8. The device according to claim 1, wherein the reciprocating movement along the trajectory curve is driven by a transmission which is at least a belt drive and/or a friction gear driven by exactly one motor.

9. The device according to claim 1, wherein the at least one trajectory curve is predetermined and the device is set up to change the frequency of the reciprocating movement in a controlled manner in dependence on the particle size.

10. The device according to claim 1, the device having a sensor which is connected to a controller which is set up to control the frequency of the reciprocating movement and/or the acceleration maximum during the reciprocating movement depending on the signal of the sensor.

11. The device according to claim 1, the device having a device attached to the container, the device having a magnet and a coil arranged movably relative to the magnet, which are set up to generate electrical voltage when moving relative to one another and are connected by means of an electrical line to a transmitter attached to the container.

12. The device according to claim 10, wherein that the sensor is an acoustic sensor which is attached to the container or is fixed at a spacing from an apex of a trajectory segment on a frame on which the container is guided for reciprocating movement.

13. The device according to claim 11, wherein the sensor is attached to the container and is connected to the transmitter for transmitting sensor signals.

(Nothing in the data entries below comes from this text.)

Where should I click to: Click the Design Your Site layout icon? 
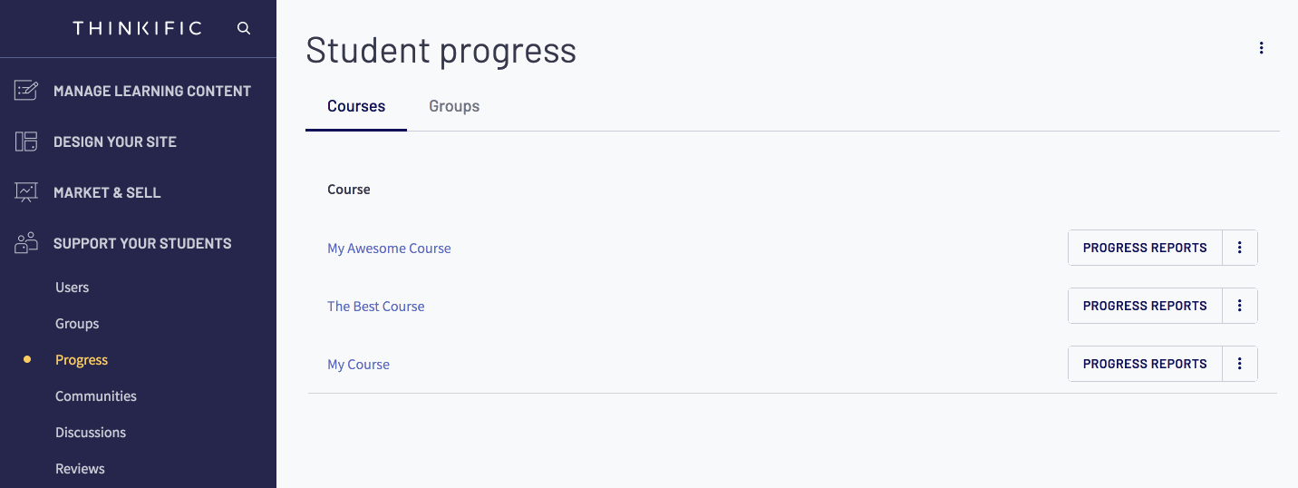point(26,142)
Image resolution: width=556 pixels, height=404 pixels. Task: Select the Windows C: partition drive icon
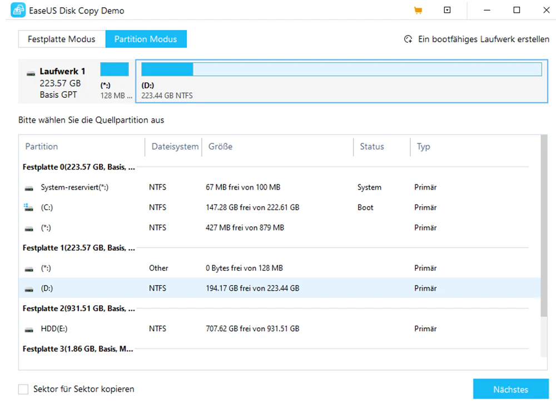coord(28,207)
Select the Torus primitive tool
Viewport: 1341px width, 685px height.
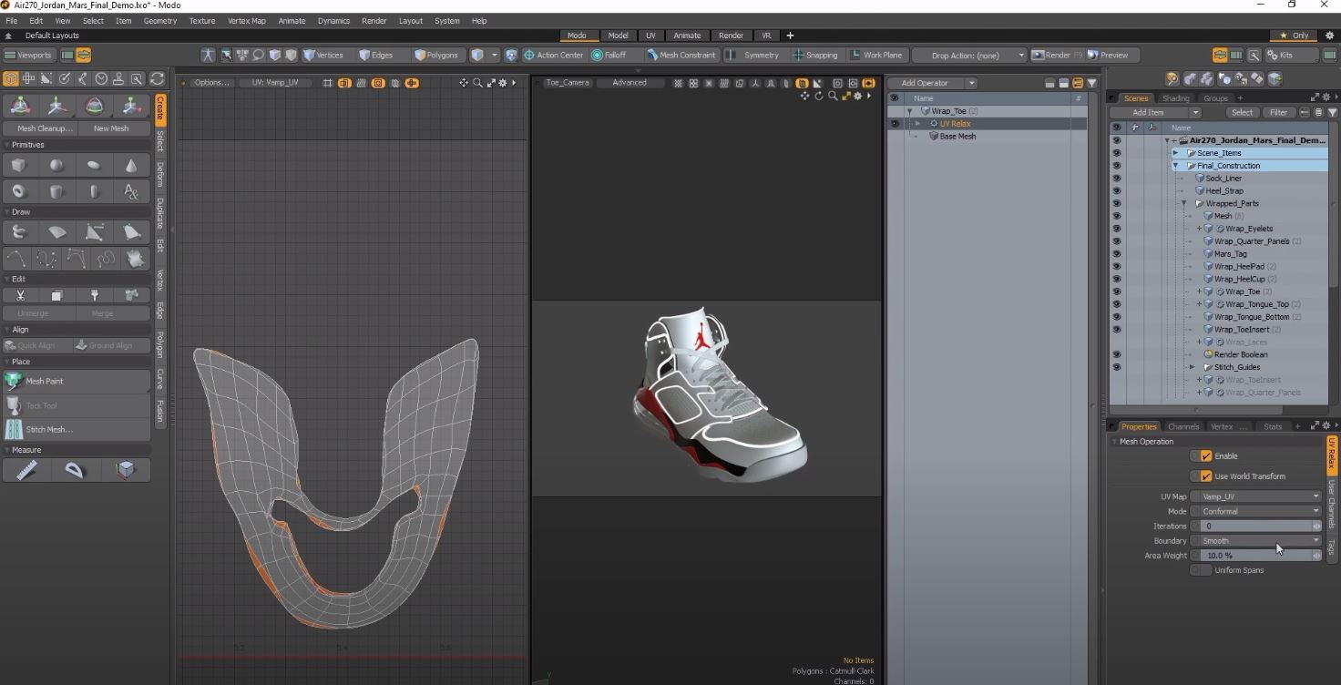pyautogui.click(x=19, y=192)
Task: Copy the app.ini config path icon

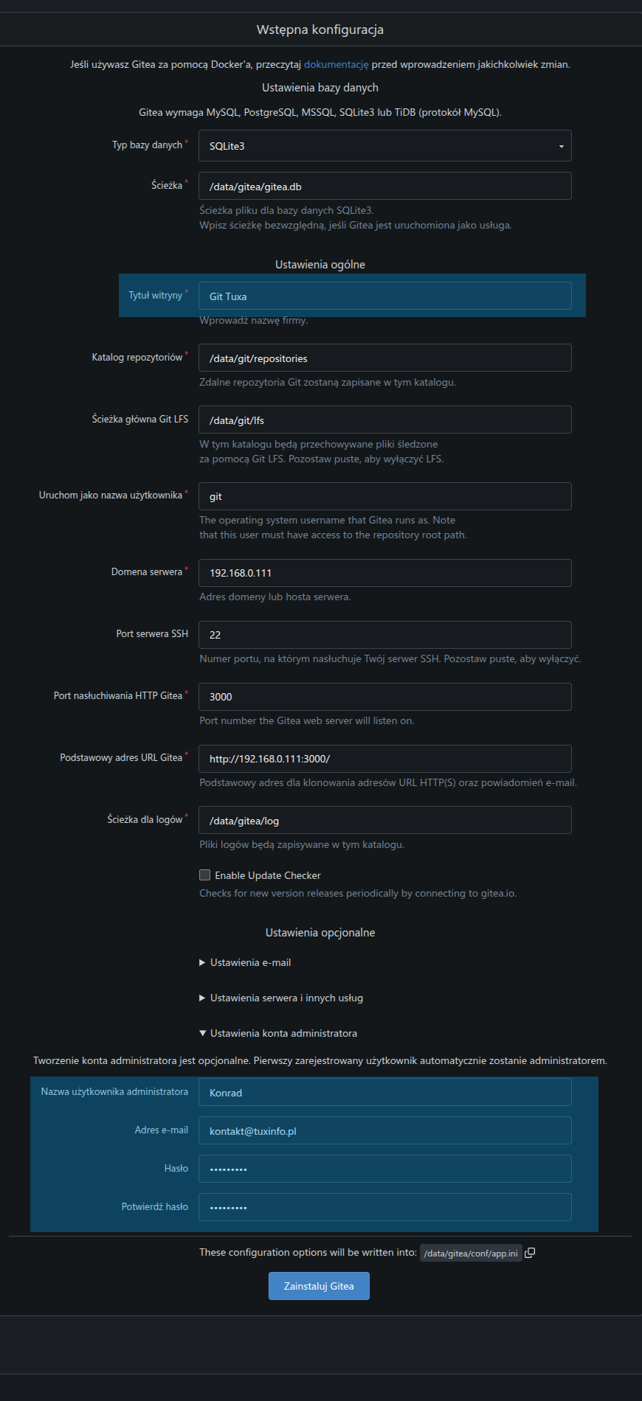Action: [x=530, y=1253]
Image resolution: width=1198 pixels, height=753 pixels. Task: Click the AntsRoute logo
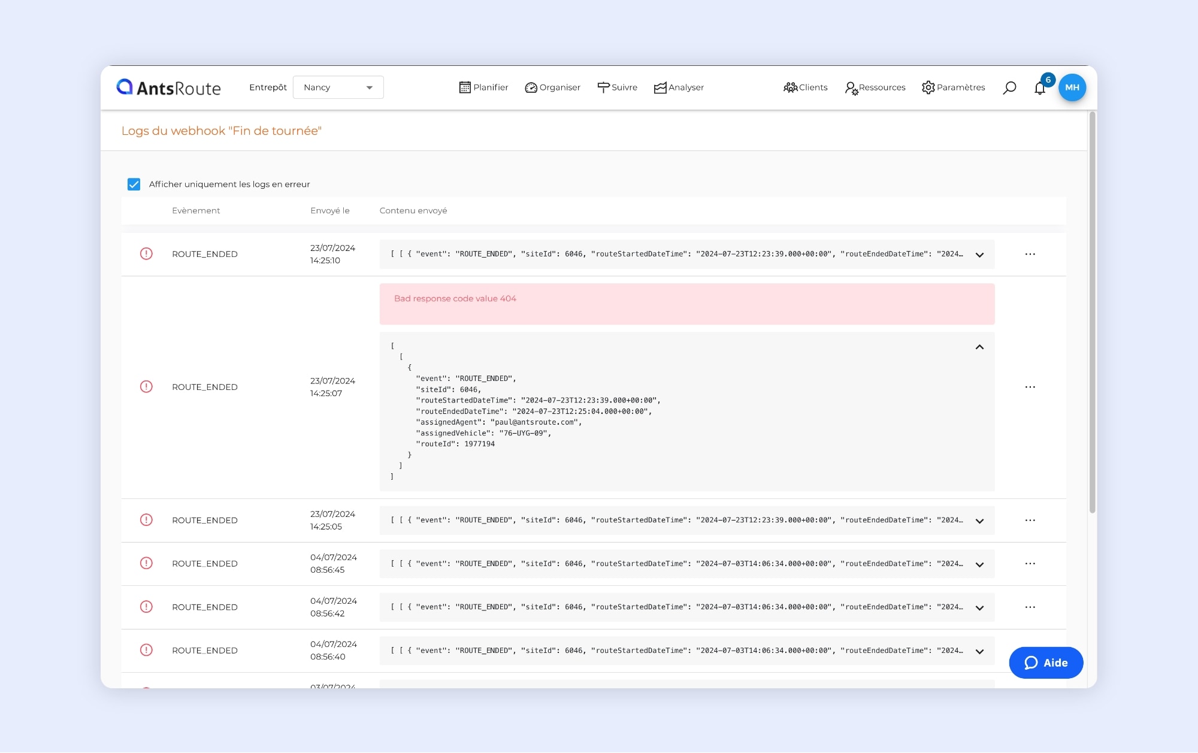168,87
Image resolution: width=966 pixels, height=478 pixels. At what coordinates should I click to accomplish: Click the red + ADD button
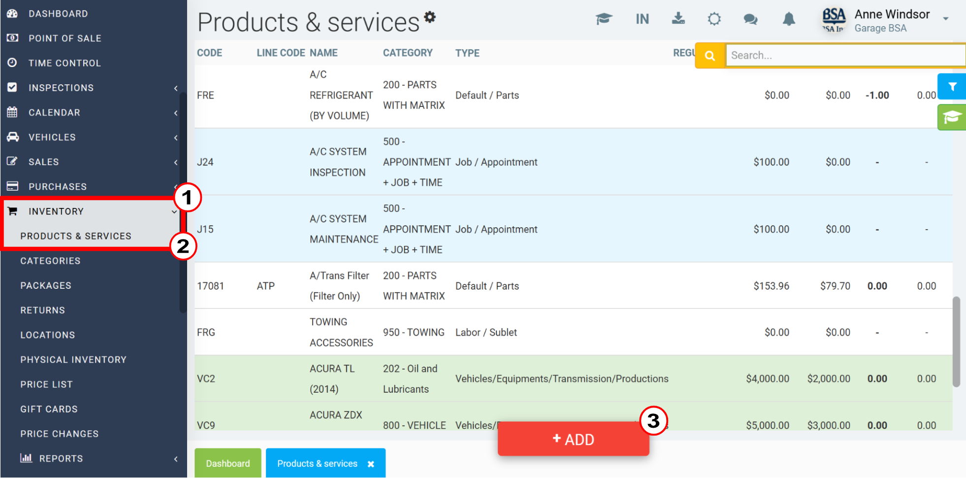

14. The device according to claim 1, wherein the container is driven to a reciprocating movement at least along one of the linear axes of movement with a maximum acceleration of at least 0.5 m/s.sup.2.

15. The device according to claim 1, wherein the container wall is concave with respect to the central axis of the container.

16. The device according to claim 1, wherein the container has an inner cross-section which corresponds to the shape of the cross-section of the at least one grinding body and which surrounds the grinding body with a spacing.

17. The device according to claim 16, wherein the grinding body has an at least triangular cross-section and the trajectory segments each have a number of spacing which is equal to the number of corners of the cross-section of the grinding body and of the inner cross-section of the container.

18. The device according to claim 1, wherein the grinding body has a cross-section which is continuously offset along its central axis and the inner cross-section of the container at a spacing from the grinding body has the same cross-sectional shape which is continuously offset along the central axis of the container.

19. The device according to claim 1, wherein the inner cross-section of the container is twisted spirally about its central axis and the inner cross-section of the container is covered by terminal lids, at least one of which optionally has an opening.

20. The device according to claim 1, wherein the grinding body is hollow and has a through opening connecting its inner cavity to its outer surface, the container having a terminal lid which covers its cross-section and which has an opening arranged in the lid which is arranged matching the inner cavity of the grinding body.

21. The device according to claim 1, wherein the container contains exactly one grinding body.

22. The device according to claim 1, wherein the grinding body has a longitudinal extension which comprises at least 80% of the height of the container perpendicular to the cross-section of the container.

23. The device according to claim 1, wherein the grinding body is convex along its longitudinal extension.

24. The device according to claim 1, wherein the grinding body has a cross-section which has a wide surface which is wider by at least a factor of 1.5 than the thickness of the grinding body perpendicular to the wide surface.

25. The device according to claim 1, wherein the grinding body has a circular, oval or at least hexagonal cross-section, with grooves and/or protruding webs arranged perpendicular to the cross-section of the grinding body.

26. The device according to claim 1, wherein the reciprocating movement to which the container is driven in the first phase is a linear reciprocating movement with a maximum acceleration of at least 50 m/s.sup.2 and in the subsequent second phase the reciprocating movement in trajectory segments comprise no apices.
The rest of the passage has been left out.